The jury finds for the Bowden family, and when the case is appealed, a second jury does too. The verdict became a landmark legal decision. For the first time in the United States, the city of Boston, after years of delays, awarded civil damages for a victim of a police killing. In March 1984, Pat Bowden won more than $840,000 and cleared her husband's name.

Towards the end of the film, a closing narrative stated that soon after the trial, the TPF was later disbanded.

==Cast==
- Richard Crenna as Lawrence O'Donnell Sr.
- John Shea as Michael O'Donnell
- Lorraine Toussaint as Pat Bowden
- Francis X. McCarthy as Hanna (as Frank McCarthy)
- Tom Isbell as Billy O'Donnell
- Dylan Baker as Kevin O'Donnell
- Michael O'Hare as Joe Duggan
- Tate Donovan as Lawrence O'Donnell Jr.
- Paul O'Brien as Ken Mooney
- Anna Maria Horsford as Virginia Cates (as Anna Marie Horsford)
- Anthony Heald as Dave O'Brian
- Fred J. Scollay as Judge Walter Jay Skinner

==Reception==
The New York Times writes, "The film carefully limits the blame to the Tactical Patrol Force, which, it is implied, became so cocky and independent that it was operating without controls." Likewise, A Case of Deadly Force "studiously avoids sensationalizing" and, while it contains "inevitable docudrama distortions," it handles a difficult story well.

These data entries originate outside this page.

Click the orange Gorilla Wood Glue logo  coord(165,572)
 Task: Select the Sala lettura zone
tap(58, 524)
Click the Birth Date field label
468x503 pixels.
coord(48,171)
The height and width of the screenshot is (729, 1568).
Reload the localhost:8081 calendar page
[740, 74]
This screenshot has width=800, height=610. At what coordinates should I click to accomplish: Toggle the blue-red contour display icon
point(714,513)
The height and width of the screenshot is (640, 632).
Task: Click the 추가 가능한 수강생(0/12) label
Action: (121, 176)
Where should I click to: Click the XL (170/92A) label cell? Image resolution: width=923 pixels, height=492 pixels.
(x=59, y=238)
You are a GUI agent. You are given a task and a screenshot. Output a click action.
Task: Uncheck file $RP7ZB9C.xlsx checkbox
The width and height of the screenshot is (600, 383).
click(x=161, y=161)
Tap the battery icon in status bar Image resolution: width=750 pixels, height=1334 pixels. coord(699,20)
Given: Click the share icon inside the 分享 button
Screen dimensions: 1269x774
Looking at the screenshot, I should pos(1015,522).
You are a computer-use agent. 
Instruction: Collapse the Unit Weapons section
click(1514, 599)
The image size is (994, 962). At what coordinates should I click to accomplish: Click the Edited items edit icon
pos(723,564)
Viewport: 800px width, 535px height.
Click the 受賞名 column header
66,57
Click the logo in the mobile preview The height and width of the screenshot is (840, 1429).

The Chicago Tribune calls it "a crisp, well executed film" with a "lively script," adding that the "entire cast is excellent, down to Frank McCarthy in a small but impressive role as the stocky, tight-vested city attorney, while the always-reliable Crenna spins off a solid combination of craftiness and feistiness, particularly in his courtroom scenes as he nimbly handles the arrogant tactical patrol force defendants as well as the all-white jury."

Reviewer Tom Shales of The Washington Post calls it "a darn good movie": "A film about racism that largely avoids the subject of racism and a story of police brutality that tiptoes around the subject of police brutality, A Case of Deadly Force certainly promises more than it delivers. Even so, it delivers a lot."